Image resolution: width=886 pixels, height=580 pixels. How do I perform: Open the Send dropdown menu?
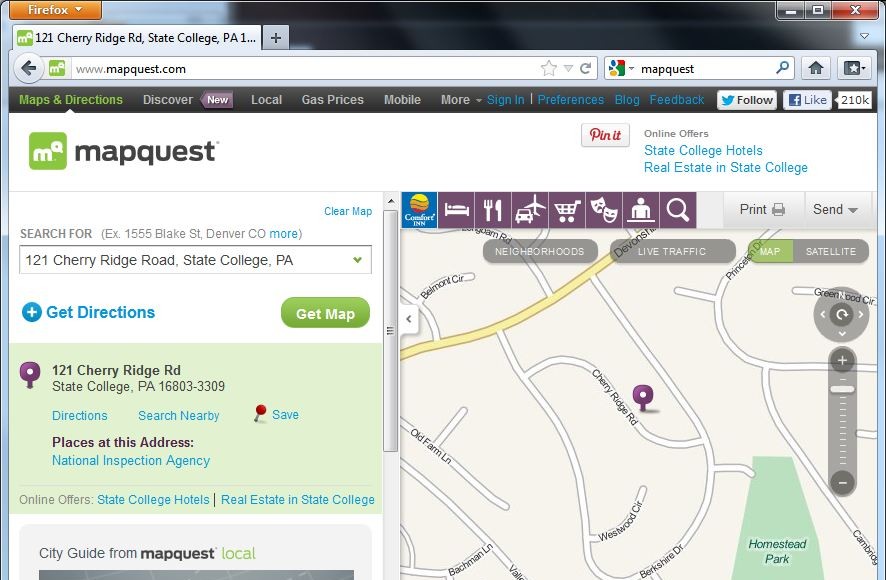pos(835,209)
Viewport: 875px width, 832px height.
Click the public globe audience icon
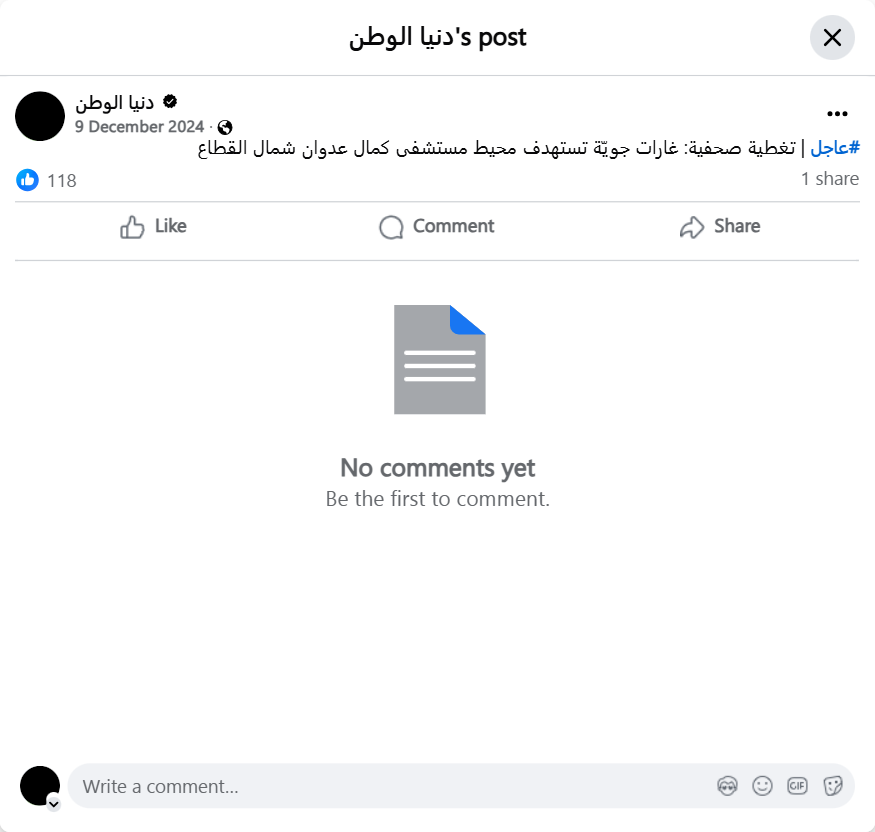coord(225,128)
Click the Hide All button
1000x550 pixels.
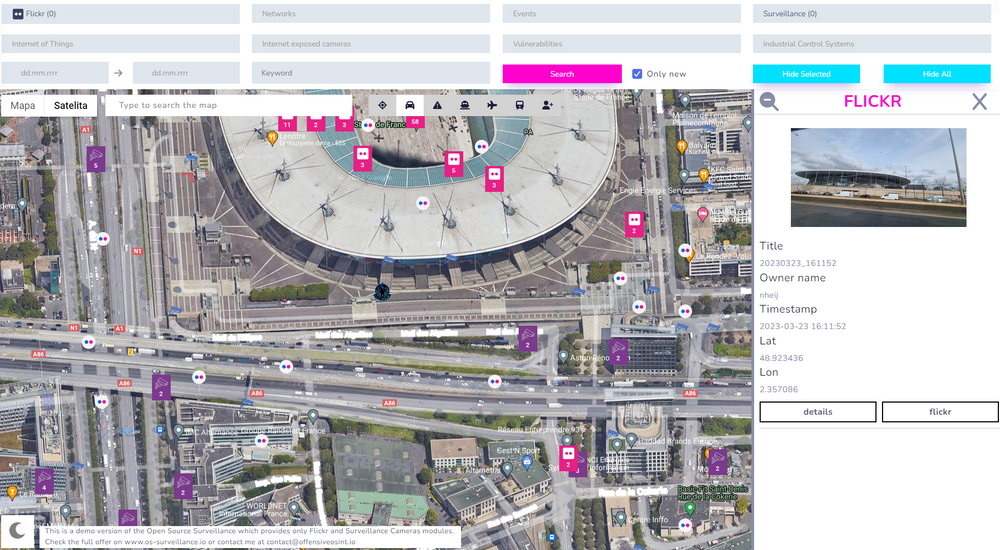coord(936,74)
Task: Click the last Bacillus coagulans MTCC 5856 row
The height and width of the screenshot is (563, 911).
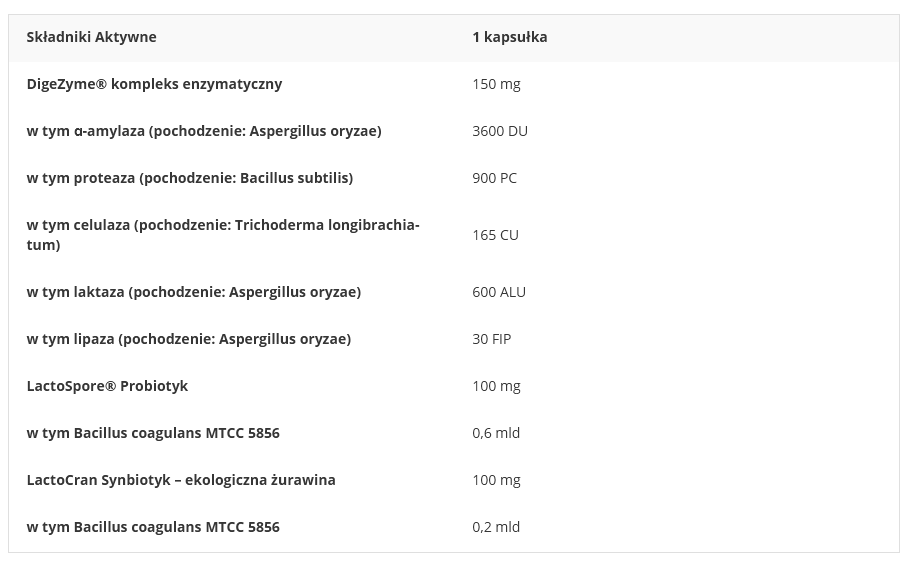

:::::

# What is required
In the records above, find the line that contains "Click the public globe audience icon" and repeat exactly that line and all lines after it to the end. Do not include pictures.

# Task result
Click the public globe audience icon
coord(225,128)
Click the Hide All button
1000x550 pixels.
coord(936,74)
Task: Click the last Bacillus coagulans MTCC 5856 row
The height and width of the screenshot is (563, 911).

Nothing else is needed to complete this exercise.